Recent history has demonstrated that this balance can be struck. The water around New York City is now clean enough to swim in. It was not that way when I was a boy. (Even though my friends and I swam in it anyway.) There are few complaints these days about the quality of the air in western Pennsylvania. The interaction of government and industry has led to policies that permit industry and commerce to operate profitably, without contaminating the environment in the process. The air and water in these areas are "dirtier" than before the scene was industrialized, but to a degree that few find worrisome.
It would serve us well to keep in mind that the old centers of Catholic Europe — Rome, Paris, Madrid, Vienna — do not look like Stonehenge or a hippie commune. They are products of mankind reshaping the natural world, not a consequence of a search for the simple life. In the Catholic tradition, "natural" does not imply passivity, as much as it does resourceful individuals and communities mining, quarrying, forging and constructing great works with the materials of God's creation. Paris and Manhattan are worth some level of "pollution." Man's creative energies are as much a part of nature as a babbling brook or a tree blowing in the breeze. Those creative energies are a large part of what is meant by the Catechism maxim that we are "made in the image and likeness of God." We belong on this planet as much as the squirrels.
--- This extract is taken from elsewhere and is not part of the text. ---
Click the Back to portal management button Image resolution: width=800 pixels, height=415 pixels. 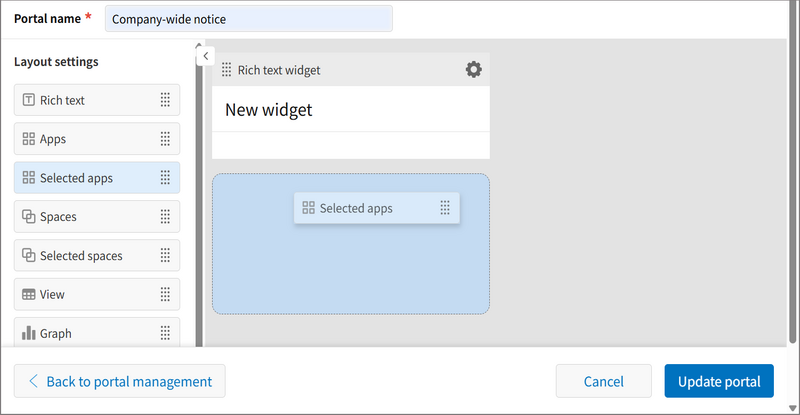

There is one other thing: Catholics are under no obligation to fall in line behind every public figure who proclaims himself a champion of environmental causes. We are free to use common sense to spot charlatans and hucksters. We are within our rights to listen to those scientists who remind us that there have been cooling and warming cycles on this planet long before the industrial age, and to be skeptical of those who insist that an "ecological holocaust" is just a few years away due to modern global warming. We are free to speculate about the political agenda of those whose environmental complaints tend to focus on handing more power to the United Nations to manage and tax American industries as the answer to the world's environmental needs.
We are within our rights, as well, to be skeptical if those who warn us of these things live in multiple homes that consume vastly greater amounts of energy than the rest of us use, and who fly around the world in private jets to the conferences where they warn us of our excessive consumption of fossil fuels, and who are clever enough to resort to gimmicks like "carbon offsets" to toss up a smokescreen around their own energy use. (You are right: I have someone in mind.)
There is also nothing "anti-Catholic" about noting that the ice caps on Mars are receding in recent years and that there are no factories or SUVs up there to blame it on. Also, that back in the 1970s the experts were convinced that the great threat to mankind was global cooling. You can check it out. The June 24, 1974 edition of Time magazine, in an article entitled "Another Ice Age," warned of the ominous signs of global cooling spotted by the scientific experts of the time.